We are going to look at how to use current units of mass, length, area, volume and capacity in practical situations, and express quantities in terms of larger or smaller units.
We are also going to interpret and use graphs to inform our understanding of direct proportion linked to conversions. We are going to apply our understanding in practical situations including travel graphs and currency conversion graphs.
Extended learners will apply the idea of rate of change to simple kinematics involving distance–time and speed–time graphs, acceleration and deceleration. They will also calculate distance travelled as area under a speed–time graph.
Conversions can be a difficult topic to teach, because learners often learn rules without really understanding why these rules work.
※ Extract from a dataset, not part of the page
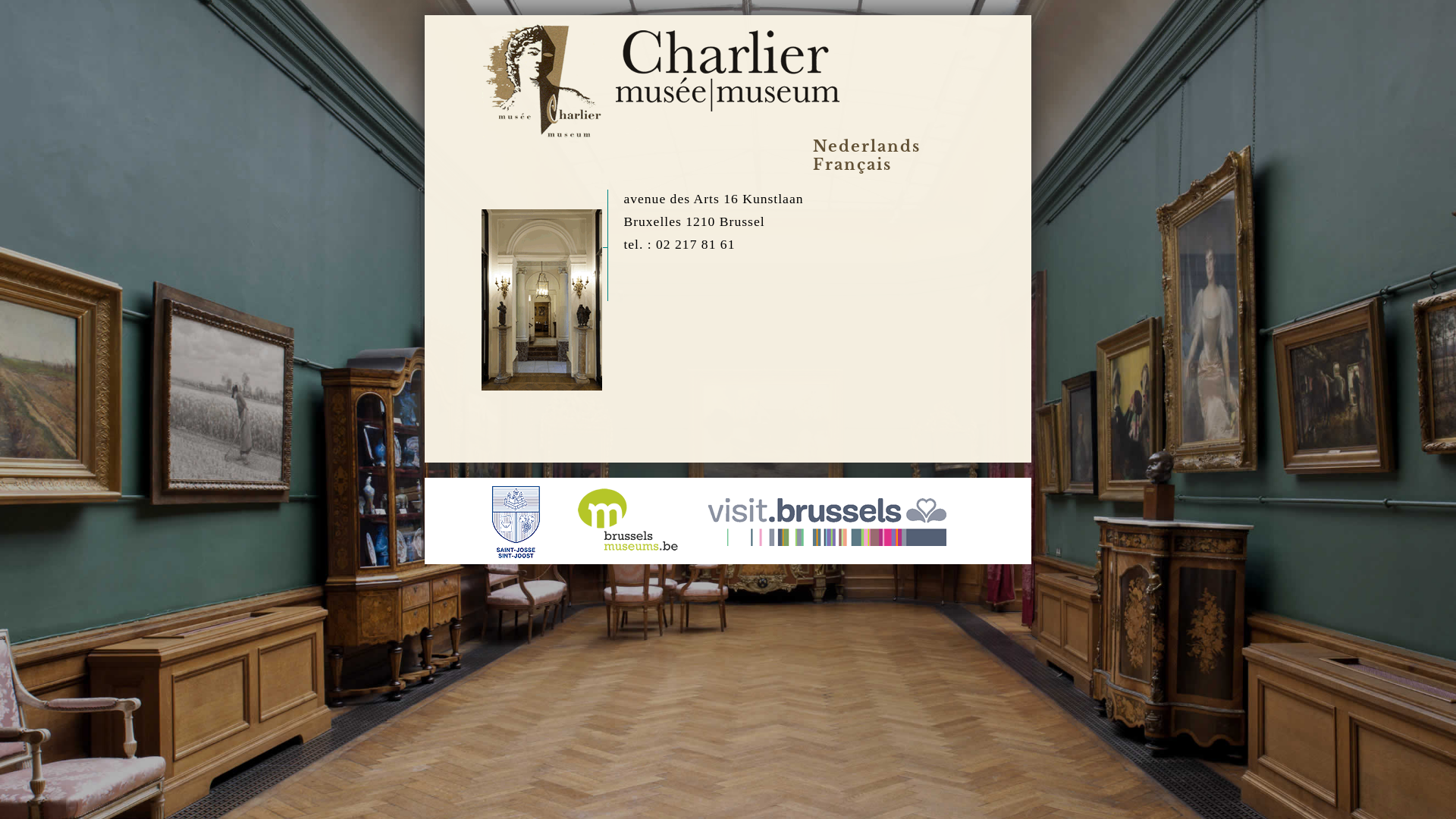 The image size is (1456, 819). What do you see at coordinates (811, 146) in the screenshot?
I see `'Nederlands'` at bounding box center [811, 146].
This can mean that they are then unable to apply these rules independently and in more complex, less familiar situations.
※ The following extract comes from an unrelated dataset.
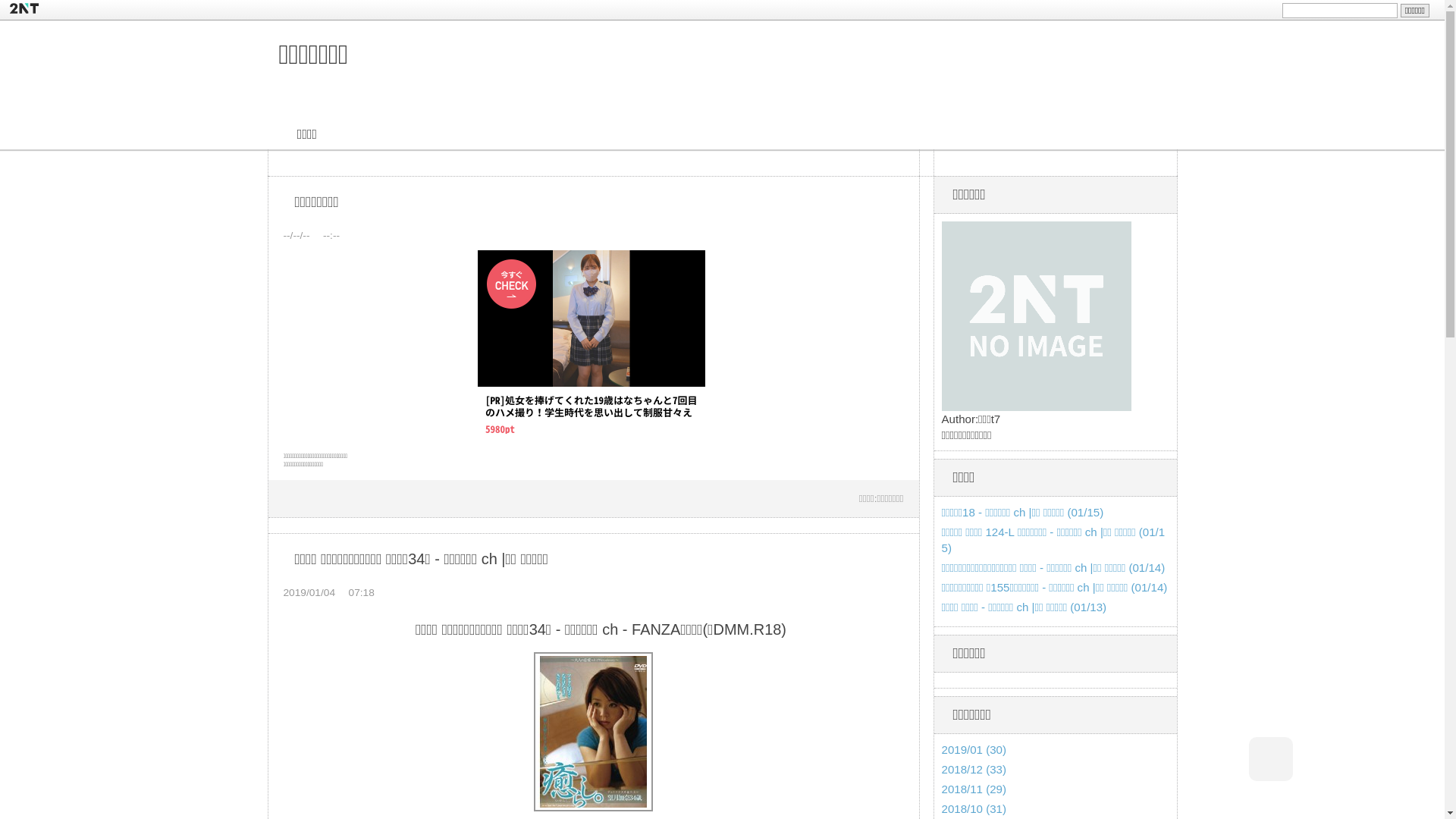  What do you see at coordinates (974, 788) in the screenshot?
I see `'2018/11 (29)'` at bounding box center [974, 788].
Because of the way they are introduced, and if links are not made, learners often think of different types of conversion as completely different topics, and do not make the wider link to proportional reasoning.
Securing an understanding of how to tackle proportional reasoning questions can help learners to approach problems given in a variety of contexts, instead of regarding them as unconnected topics.
The unit will develop pupil’s conceptual understanding by sharing alternative representations, which will provide students with a framework that will help them to apply their understanding of proportional reasoning to a range of contexts linked to conversions.
This unit of work is just one of several approaches that you could take when teaching this topic, and you should aim to adapt the resources to match ability level of your learners, as well as your school context.